Ghriskey is less concerned about another well-anticipated problem: credit cards. “If credit cards were going to blow up, they would have already done so,” he says.

“Banks are going to be squeezed in certain areas as a result of regulation,” he says. Ghriskey adds that their fees on a lot of basic consumer business are going to be reduced and that there will be more pressure to bring down high interest rates on credit cards.

“There are certain lines of businesses where they are not going to make the money that they made in the past, so their ROEs are going to come down, but they are still going to make good money,” he says. “The issue with the credit cards is the health of the consumer. We don’t think that is a huge issue here.”

Nevertheless, Ghriskey says that banks are making a lot of money in this environment.
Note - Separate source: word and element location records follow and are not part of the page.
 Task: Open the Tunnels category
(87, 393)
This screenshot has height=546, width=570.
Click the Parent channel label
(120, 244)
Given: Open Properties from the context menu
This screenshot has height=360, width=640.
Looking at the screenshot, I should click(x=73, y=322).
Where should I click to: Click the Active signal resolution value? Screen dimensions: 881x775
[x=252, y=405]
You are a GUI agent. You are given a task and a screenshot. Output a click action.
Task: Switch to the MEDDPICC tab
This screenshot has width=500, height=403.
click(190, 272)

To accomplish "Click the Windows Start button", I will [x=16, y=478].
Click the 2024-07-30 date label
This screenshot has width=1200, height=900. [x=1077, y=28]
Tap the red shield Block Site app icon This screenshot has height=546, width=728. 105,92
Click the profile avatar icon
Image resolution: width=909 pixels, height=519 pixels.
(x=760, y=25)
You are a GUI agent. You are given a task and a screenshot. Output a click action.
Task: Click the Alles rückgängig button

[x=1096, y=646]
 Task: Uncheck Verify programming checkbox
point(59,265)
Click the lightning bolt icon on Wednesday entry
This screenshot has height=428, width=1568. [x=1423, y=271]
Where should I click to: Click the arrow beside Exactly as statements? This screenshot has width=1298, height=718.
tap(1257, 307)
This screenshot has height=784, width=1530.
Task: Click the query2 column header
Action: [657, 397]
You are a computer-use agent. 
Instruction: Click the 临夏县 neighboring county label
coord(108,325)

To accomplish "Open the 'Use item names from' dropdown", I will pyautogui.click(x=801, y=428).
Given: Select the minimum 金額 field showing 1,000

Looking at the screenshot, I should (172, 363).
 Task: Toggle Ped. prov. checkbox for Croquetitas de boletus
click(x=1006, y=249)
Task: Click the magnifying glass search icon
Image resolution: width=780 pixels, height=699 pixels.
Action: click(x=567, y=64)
They can basically borrow money from the Fed at zero interest, or close to it, and lend it out at much higher rates.

“We have increased exposure to banks throughout this year and are overweight the group now,” he says.

Ghriskey likes Morgan Stanley (NYSE: MS). “It’s in that category of investment banks where there are multiple ways in which these companies make money,” he says. Ghriskey adds that he likes how Morgan Stanley has positioned itself for the future relative to its peers and that he doesn’t mind that it is a bit more conservative.

Ghriskey has a position in Bank of America Corp. (NYSE: BAC), too, he says. “It is an investment that has a bit of hair on it, but we believe it is a situation that is going to improve. The valuation is intriguing at this level. We see a lot of positive change happening.”

Whalen has some positive advice for the industry going forward. “It is crucial for the industry, Washington, and the buy-side community to start talking about how we fix securitization,” he says. “You must have national standards for defaults, delinquencies, and probably need to have the FDIC and government-sponsored enterprises come together and create a template for securitization that everybody can accept. We might have to require that they all become [Securities and Exchange Commission] registered so there is no issue on disclosure. The beautiful thing about SEC registration is it is all available to retail.”

“If you had to register all these securities with the SEC,” Whalen says, “the games would be over and every month you’d get a servicer report and they would have to file an 8-K report and give the Street the data for free.”